Shkreli, who was released from prison last year, was given a lifetime ban “from directly or indirectly participating in any manner in the pharmaceutical industry” as part of a federal antitrust lawsuit against him.
Manhattan federal court Judge Denise Cote ruled in January 2022 that Shkreli illegally tried to maintain a monopoly on the life-saving drug Daraprim while imprisoned for an unrelated securities fraud case.
The court found that Shkreli, another individual executive, and the companies they founded, Vyera Pharmaceuticals, LLC, and Phoenixus AG had overseen a scheme that allowed them to increase the price of the drug from $17.50 per tablet to $750 per tablet.
In a court filing on Friday, the FTC stated that Shkreli announced the launch of his new company, “Druglike” in July and that it “appears to be involved in the drug industry.”

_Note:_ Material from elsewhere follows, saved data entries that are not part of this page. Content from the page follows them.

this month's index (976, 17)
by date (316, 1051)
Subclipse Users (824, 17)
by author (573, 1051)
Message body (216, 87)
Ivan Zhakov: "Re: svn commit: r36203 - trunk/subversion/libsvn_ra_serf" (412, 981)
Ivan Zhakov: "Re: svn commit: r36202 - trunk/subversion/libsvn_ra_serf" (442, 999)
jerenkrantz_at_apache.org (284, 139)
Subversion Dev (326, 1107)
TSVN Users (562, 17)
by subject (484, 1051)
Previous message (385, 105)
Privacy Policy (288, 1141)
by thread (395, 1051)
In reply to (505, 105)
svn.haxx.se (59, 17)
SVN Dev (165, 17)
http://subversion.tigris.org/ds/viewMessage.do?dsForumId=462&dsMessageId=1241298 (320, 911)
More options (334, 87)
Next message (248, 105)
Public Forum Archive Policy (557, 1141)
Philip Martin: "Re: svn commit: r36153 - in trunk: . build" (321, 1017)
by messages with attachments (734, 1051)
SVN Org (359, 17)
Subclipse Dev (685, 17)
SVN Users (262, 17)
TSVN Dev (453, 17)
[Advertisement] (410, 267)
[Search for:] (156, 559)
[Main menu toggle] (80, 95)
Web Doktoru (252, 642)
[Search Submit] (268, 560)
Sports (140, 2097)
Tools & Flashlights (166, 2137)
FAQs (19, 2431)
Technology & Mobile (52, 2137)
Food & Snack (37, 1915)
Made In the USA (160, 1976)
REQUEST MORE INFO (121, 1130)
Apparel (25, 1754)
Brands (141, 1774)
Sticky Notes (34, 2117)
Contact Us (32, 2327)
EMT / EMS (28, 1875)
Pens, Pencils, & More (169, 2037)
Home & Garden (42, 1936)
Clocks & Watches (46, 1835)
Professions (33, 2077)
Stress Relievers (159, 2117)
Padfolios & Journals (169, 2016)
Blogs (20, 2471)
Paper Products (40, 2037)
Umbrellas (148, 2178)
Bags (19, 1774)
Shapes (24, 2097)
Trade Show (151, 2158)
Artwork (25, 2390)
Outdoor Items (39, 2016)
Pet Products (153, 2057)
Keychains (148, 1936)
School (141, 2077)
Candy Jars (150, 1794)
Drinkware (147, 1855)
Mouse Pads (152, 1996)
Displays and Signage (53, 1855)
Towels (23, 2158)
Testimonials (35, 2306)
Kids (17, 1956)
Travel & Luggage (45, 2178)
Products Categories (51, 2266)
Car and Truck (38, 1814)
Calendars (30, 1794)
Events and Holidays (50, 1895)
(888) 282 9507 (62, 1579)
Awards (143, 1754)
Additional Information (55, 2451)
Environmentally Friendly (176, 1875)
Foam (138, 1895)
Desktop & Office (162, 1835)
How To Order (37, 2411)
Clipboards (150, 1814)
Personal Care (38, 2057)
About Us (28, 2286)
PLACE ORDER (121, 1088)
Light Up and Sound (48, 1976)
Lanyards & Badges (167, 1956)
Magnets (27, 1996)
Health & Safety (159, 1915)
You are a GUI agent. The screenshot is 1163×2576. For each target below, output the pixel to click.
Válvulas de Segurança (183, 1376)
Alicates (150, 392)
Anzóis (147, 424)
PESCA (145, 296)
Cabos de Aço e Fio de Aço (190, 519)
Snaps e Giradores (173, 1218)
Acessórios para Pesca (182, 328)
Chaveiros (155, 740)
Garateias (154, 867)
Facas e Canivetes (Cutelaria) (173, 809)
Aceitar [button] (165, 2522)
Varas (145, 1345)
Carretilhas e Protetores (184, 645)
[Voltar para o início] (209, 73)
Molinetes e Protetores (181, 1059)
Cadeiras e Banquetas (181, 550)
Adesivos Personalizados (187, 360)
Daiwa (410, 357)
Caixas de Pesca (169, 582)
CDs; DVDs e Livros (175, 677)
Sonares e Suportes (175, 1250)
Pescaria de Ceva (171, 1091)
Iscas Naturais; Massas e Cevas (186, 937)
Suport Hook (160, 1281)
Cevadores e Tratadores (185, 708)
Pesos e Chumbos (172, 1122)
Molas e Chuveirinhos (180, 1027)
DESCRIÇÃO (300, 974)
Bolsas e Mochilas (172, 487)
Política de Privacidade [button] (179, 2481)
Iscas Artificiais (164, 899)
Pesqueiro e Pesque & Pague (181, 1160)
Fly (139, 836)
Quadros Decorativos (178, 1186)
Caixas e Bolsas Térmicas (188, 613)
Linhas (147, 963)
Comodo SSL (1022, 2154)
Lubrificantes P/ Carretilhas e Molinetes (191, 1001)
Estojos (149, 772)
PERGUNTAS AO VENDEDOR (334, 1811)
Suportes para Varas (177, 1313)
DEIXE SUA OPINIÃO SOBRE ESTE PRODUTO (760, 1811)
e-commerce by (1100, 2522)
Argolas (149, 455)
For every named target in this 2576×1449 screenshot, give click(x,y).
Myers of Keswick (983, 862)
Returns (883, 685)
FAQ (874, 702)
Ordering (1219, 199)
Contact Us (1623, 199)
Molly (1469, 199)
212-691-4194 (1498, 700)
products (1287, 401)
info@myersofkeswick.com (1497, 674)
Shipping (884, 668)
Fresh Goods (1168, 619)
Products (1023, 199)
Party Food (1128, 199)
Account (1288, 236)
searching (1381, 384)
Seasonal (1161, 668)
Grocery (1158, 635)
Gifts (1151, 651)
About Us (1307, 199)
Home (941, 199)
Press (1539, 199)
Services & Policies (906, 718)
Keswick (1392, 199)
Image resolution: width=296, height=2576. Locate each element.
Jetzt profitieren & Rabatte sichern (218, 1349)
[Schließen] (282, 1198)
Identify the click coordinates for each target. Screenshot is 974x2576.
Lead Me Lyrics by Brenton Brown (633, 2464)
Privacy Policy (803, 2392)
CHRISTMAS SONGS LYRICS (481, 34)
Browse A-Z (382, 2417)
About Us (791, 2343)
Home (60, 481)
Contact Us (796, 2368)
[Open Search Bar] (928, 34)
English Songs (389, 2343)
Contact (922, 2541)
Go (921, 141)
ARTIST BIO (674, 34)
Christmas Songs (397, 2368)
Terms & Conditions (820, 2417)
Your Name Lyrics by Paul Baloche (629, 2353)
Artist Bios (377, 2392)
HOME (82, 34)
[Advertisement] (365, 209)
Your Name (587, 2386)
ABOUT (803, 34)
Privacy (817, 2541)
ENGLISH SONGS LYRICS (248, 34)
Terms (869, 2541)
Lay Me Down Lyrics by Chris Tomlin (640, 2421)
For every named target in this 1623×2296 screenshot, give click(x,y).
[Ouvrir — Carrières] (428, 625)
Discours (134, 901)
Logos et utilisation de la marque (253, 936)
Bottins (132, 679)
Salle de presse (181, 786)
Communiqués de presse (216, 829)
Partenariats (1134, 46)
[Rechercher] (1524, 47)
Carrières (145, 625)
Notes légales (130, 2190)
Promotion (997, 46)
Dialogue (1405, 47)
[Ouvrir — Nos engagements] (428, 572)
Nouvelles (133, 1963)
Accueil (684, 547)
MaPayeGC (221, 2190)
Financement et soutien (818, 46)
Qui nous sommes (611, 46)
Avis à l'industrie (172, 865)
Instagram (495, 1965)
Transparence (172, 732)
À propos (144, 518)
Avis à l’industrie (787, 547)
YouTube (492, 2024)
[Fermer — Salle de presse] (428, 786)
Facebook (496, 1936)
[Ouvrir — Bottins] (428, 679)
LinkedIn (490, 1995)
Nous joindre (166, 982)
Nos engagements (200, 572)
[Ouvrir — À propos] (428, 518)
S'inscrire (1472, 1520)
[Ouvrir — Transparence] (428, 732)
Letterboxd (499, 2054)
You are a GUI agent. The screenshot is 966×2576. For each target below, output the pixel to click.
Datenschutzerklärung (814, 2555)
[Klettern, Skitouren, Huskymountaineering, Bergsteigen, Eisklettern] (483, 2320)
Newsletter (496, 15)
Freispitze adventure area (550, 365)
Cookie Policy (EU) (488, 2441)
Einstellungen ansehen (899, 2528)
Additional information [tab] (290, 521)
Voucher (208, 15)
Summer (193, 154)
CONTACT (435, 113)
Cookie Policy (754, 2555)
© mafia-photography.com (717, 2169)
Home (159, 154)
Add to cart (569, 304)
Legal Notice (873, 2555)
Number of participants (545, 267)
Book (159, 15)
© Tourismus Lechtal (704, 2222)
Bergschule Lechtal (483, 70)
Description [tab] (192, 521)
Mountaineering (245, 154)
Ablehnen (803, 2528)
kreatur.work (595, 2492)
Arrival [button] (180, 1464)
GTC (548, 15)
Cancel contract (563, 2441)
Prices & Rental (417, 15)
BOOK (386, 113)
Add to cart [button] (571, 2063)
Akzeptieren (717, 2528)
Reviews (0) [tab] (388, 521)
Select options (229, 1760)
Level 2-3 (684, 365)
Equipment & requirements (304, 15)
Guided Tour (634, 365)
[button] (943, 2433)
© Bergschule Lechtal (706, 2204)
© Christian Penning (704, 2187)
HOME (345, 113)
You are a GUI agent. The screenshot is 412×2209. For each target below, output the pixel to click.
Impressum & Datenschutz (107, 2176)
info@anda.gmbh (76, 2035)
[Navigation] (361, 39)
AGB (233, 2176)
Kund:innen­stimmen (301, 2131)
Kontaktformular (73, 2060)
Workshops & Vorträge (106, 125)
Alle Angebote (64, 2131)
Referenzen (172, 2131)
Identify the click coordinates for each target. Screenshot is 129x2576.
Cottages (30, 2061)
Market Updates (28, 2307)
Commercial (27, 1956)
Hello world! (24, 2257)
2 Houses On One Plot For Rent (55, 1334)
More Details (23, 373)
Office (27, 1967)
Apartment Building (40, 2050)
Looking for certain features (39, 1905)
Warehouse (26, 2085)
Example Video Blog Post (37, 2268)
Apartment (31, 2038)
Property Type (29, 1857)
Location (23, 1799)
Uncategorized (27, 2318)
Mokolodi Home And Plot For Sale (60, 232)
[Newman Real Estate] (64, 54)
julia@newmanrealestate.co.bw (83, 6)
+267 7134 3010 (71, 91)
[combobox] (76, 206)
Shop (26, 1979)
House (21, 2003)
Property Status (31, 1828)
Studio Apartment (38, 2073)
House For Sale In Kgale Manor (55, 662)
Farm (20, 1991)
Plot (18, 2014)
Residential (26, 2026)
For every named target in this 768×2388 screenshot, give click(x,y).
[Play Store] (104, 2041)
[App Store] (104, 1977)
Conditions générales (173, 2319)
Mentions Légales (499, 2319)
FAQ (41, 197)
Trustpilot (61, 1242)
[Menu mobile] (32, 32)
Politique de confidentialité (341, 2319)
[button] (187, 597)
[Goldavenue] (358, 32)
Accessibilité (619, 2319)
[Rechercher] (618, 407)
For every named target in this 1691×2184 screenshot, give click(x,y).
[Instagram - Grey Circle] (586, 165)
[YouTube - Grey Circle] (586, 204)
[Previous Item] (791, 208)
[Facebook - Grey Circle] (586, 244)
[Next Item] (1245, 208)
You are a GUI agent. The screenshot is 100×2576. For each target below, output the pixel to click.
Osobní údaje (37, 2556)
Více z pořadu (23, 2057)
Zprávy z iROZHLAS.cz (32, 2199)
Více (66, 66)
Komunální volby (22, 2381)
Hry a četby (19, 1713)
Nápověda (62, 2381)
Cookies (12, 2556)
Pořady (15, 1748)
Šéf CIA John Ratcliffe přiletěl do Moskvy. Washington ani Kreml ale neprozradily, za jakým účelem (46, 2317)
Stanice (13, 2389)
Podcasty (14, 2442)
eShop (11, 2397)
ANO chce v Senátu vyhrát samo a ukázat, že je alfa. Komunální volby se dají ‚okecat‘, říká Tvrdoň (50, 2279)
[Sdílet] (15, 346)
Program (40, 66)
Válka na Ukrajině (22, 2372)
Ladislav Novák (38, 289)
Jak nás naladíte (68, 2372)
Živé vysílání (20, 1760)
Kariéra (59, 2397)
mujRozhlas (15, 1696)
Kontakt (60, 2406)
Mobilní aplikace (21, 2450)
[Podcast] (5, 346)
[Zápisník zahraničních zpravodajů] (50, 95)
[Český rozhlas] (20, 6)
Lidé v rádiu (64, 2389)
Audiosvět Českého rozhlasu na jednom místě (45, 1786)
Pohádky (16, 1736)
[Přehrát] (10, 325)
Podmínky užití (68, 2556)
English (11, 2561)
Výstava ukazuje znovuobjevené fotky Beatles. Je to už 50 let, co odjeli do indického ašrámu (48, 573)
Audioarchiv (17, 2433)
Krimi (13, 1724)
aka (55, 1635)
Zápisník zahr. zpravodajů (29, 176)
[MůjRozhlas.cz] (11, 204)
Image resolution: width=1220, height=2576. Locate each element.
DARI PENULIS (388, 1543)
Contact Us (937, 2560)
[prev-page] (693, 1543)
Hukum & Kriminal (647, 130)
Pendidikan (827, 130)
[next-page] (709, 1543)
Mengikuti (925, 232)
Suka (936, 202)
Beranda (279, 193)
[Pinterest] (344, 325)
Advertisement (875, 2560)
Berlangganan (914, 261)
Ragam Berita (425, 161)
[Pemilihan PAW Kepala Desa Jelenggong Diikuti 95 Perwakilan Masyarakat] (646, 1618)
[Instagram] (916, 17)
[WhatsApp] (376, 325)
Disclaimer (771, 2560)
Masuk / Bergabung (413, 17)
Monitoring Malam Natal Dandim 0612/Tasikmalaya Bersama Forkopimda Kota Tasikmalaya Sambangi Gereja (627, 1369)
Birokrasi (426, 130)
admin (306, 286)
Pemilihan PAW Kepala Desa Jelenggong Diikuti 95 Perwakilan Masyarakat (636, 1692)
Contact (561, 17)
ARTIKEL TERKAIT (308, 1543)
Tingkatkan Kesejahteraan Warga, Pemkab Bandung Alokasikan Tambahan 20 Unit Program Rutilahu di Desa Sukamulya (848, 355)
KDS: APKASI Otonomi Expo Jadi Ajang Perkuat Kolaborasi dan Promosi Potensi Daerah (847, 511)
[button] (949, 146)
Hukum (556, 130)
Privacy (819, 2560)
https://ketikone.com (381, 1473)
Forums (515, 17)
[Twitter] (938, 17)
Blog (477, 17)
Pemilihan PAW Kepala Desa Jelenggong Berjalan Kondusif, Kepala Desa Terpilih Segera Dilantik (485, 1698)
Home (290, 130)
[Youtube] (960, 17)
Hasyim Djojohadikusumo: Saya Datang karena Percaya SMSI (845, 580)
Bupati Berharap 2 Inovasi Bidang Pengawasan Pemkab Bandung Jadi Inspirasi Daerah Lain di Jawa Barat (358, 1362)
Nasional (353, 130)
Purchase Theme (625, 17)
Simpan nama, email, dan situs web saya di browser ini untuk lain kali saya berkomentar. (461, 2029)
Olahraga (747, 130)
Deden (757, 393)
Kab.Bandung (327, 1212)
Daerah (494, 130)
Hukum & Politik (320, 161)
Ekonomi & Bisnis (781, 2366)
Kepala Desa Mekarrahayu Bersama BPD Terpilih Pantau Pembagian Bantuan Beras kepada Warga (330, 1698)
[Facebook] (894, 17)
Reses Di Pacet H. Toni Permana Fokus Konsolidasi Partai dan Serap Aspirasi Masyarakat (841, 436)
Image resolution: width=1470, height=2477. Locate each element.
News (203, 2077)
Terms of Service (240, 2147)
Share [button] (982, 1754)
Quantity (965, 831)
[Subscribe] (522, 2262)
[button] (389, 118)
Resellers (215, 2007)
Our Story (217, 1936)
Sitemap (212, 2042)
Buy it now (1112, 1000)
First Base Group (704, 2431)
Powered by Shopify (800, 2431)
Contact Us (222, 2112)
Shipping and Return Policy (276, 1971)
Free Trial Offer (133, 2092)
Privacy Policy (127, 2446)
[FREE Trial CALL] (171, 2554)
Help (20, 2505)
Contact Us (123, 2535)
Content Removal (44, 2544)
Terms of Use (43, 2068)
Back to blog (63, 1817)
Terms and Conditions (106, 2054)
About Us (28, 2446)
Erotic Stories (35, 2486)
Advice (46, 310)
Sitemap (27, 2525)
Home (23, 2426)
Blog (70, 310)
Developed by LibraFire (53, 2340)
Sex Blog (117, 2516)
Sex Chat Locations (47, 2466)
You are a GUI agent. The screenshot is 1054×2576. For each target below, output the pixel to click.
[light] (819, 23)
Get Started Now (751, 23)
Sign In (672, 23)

The filing included a Druglike press release in which it was described as “a Web3 drug discovery software platform co-founded by Martin Shkreli.”
“We started Druglike because in our experience, traditional drug discovery software is too difficult and expensive to use,” Shkreli is quoted as saying in the press release. “Druglike will remove barriers to early-stage drug discovery, increase innovation and allow a broader group of contributors to share the rewards.”
The FTC cited Shkreli’s launch of the company, and that he has failed to pay his $25m portion of a $64.6m judgement, as evidence he had violated the court’s orders in the case.
“Martin Shkreli’s failure to comply with the court’s order demonstrates a clear disregard for the law,” said Holly Vedova, Director of the FTC’s Bureau of Competition.
“The FTC will not hesitate to deploy the full scope of its authorities to enable a comprehensive investigation into any potential misconduct.”